Plus loin que le système de santé britannique, la recherche anglaise serait aussi durement touchée par le Brexit. De nombreux programmes scientifiques et médicaux sont grandement financés par l’Union Européenne (environ 300 millions de livres y sont alloués par an par l’Union). Une telle collaboration risque de cesser puisque de nombreux partenaires refusent aujourd’hui de travailler avec le Royaume-Uni.

En plus de cela s’ajoute la difficulté de trouver des chercheurs étrangers, frileux à travailler en Angleterre suite au Brexit.

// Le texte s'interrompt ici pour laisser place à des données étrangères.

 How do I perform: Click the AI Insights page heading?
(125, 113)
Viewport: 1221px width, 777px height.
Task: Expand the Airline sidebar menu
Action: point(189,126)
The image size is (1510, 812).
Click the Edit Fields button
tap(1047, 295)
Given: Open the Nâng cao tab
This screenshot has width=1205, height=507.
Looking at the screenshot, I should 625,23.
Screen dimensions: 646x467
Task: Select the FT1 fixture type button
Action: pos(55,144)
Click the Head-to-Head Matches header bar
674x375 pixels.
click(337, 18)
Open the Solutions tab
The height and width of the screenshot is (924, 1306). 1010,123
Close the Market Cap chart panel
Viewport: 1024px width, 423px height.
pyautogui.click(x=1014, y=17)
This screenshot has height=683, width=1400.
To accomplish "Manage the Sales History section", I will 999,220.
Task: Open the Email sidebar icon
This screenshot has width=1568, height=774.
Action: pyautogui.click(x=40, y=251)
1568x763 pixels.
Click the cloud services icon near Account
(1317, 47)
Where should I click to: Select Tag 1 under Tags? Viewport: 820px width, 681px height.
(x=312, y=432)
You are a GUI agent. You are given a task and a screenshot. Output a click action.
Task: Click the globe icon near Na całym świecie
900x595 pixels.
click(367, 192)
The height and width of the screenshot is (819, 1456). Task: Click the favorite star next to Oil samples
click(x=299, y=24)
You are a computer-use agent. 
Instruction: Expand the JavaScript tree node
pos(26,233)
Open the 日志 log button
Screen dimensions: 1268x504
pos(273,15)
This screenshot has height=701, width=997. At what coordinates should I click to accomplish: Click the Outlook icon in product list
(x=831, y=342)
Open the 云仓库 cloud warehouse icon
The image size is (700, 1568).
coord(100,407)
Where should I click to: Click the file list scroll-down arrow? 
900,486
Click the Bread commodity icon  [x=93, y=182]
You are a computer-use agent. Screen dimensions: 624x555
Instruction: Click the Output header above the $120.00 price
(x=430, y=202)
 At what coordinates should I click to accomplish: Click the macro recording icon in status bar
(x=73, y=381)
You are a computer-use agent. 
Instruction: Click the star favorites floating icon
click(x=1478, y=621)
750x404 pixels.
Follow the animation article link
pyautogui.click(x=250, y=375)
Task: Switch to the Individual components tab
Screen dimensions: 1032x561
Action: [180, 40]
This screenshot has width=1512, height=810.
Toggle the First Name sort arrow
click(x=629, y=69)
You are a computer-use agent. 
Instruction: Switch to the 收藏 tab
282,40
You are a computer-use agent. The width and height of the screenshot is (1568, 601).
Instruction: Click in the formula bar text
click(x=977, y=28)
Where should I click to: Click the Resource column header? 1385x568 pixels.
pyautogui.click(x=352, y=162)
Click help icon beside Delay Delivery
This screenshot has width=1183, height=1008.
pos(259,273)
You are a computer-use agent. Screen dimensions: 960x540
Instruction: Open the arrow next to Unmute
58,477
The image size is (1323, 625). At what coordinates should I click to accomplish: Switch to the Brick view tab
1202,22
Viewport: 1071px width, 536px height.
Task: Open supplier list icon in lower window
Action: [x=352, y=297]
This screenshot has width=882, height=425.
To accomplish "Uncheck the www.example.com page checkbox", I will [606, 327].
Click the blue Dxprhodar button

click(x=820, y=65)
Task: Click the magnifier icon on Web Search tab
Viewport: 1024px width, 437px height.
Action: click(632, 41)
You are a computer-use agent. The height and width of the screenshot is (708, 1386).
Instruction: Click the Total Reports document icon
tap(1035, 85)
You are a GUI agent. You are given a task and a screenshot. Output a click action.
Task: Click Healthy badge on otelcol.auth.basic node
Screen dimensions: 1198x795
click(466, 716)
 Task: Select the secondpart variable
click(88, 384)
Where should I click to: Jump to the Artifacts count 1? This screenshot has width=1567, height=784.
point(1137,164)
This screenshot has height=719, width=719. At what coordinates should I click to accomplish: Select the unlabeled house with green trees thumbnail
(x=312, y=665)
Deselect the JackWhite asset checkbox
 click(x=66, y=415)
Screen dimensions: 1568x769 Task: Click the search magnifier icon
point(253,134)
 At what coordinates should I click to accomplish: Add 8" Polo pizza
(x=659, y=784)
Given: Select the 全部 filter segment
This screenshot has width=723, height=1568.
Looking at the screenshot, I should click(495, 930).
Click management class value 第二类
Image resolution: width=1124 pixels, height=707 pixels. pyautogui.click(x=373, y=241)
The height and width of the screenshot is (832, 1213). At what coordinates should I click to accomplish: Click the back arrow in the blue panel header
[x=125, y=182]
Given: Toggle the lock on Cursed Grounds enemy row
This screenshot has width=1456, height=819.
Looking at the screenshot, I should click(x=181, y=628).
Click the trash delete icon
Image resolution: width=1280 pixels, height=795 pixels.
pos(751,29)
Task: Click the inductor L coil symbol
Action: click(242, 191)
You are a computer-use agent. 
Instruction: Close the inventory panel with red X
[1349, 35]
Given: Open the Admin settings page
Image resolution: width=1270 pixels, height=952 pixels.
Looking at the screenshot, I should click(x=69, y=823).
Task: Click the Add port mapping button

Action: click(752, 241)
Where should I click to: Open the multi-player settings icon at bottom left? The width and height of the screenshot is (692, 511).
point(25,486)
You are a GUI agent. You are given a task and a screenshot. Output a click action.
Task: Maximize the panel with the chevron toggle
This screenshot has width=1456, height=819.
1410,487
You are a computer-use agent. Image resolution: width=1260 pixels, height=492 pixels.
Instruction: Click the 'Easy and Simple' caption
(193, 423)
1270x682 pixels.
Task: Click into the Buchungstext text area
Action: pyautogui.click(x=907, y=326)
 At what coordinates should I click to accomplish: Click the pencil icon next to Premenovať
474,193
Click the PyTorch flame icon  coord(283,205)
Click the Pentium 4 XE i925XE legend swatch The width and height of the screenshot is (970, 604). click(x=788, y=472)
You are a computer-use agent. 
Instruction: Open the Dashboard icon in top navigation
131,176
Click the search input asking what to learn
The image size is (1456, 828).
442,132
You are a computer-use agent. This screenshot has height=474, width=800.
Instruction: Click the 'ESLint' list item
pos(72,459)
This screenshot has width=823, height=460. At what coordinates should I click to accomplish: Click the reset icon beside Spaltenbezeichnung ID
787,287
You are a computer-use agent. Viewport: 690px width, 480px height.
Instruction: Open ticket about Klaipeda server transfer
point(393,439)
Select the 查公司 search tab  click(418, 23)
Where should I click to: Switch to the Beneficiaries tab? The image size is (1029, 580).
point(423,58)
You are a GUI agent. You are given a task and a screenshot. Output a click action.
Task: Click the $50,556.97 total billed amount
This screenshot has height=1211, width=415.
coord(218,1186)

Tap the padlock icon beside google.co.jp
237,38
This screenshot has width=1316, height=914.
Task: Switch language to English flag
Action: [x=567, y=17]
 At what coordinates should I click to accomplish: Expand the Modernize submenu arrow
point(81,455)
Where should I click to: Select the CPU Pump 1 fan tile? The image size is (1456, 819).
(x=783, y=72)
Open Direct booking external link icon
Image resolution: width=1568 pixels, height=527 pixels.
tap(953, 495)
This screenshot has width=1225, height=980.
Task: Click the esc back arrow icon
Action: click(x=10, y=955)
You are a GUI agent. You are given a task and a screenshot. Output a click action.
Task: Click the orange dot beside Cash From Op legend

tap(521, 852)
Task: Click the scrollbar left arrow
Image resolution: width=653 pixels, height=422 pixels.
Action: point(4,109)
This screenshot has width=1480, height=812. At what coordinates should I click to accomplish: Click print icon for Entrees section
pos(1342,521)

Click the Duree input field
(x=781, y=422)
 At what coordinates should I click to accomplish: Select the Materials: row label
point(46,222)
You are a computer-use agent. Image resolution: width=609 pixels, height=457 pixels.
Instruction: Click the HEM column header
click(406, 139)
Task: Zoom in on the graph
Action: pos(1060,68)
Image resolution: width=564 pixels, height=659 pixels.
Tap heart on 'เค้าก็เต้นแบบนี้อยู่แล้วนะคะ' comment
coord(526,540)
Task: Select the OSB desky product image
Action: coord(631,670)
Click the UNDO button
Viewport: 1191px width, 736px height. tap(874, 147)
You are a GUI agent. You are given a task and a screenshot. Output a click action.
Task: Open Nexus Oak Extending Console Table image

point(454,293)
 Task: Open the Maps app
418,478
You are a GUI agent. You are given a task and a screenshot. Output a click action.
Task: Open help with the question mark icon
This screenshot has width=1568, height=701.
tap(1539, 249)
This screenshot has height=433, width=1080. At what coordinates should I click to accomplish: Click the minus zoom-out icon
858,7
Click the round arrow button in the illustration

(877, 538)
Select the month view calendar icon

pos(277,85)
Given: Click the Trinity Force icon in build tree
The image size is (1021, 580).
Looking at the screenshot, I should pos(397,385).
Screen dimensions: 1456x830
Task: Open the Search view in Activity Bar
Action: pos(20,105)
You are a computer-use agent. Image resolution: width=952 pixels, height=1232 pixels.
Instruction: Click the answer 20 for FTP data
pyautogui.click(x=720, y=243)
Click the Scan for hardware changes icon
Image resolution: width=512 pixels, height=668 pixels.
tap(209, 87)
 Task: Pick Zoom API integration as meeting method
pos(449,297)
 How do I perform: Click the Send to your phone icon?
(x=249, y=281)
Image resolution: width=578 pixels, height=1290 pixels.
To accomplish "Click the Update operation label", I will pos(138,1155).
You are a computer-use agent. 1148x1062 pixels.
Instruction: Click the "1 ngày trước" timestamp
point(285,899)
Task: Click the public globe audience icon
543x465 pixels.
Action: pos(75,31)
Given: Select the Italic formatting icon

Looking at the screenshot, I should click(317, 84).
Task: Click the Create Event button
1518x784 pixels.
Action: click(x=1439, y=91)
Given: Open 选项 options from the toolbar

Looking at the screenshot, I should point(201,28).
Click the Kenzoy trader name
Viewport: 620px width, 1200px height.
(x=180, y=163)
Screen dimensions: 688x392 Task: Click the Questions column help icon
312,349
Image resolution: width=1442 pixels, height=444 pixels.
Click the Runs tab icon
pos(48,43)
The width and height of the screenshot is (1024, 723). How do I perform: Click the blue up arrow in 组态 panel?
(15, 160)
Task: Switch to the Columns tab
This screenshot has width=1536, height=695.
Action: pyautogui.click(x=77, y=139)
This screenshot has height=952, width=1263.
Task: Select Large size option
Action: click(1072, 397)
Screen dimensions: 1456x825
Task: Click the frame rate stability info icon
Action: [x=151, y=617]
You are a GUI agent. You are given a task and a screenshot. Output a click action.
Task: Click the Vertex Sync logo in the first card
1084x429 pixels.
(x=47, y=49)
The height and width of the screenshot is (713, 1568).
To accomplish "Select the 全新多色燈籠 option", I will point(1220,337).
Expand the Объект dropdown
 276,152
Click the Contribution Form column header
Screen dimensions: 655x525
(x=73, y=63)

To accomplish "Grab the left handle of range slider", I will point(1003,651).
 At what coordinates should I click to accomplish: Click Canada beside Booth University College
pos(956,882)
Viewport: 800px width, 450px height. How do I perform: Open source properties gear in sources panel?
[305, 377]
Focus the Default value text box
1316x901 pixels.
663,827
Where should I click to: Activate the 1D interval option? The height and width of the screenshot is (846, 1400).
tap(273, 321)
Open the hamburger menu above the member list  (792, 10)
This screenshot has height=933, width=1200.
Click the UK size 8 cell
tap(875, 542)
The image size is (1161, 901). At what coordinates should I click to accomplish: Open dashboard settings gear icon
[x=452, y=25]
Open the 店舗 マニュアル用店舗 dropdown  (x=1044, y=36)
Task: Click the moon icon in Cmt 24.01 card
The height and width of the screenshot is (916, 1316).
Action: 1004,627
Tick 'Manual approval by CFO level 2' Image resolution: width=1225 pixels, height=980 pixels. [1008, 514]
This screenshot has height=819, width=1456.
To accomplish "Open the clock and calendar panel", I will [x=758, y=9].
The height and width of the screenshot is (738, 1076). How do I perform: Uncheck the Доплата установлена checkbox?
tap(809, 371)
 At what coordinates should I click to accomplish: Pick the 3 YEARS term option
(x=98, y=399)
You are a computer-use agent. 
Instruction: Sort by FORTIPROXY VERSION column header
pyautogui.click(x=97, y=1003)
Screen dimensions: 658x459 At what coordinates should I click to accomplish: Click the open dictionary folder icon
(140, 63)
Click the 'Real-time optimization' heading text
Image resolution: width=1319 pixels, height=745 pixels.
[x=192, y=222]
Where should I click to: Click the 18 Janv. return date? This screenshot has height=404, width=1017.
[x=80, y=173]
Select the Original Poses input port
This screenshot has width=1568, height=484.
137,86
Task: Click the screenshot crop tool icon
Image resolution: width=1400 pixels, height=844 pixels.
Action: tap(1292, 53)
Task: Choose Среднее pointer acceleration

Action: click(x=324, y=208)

Il est également possible de voir certains matériaux médicaux fabriqués en Angleterre refusés à la vente dans l’Union en raison de l’absence de la certification « CE ». Pour en bénéficier, il faudra, à l’image de la Norvège, passer par de nombreux accords économiques, ce qui pourrait prendre quelques années.

Qu’en est-il des médicaments ?

L’Agence Européenne des Médicaments située à Londres va devoir quitter la capitale anglaise pour trouver une nouvelle ville d’accueil (possiblement Strasbourg ou Milan). Suite à ce déménagement, il ne fait aucun doute que le Royaume-Uni sera en nette perte de vitesse dans le secteur pharmaceutique puisque s’amputant d’une des plus grosses agences de gestion pharmaceutique à l’international.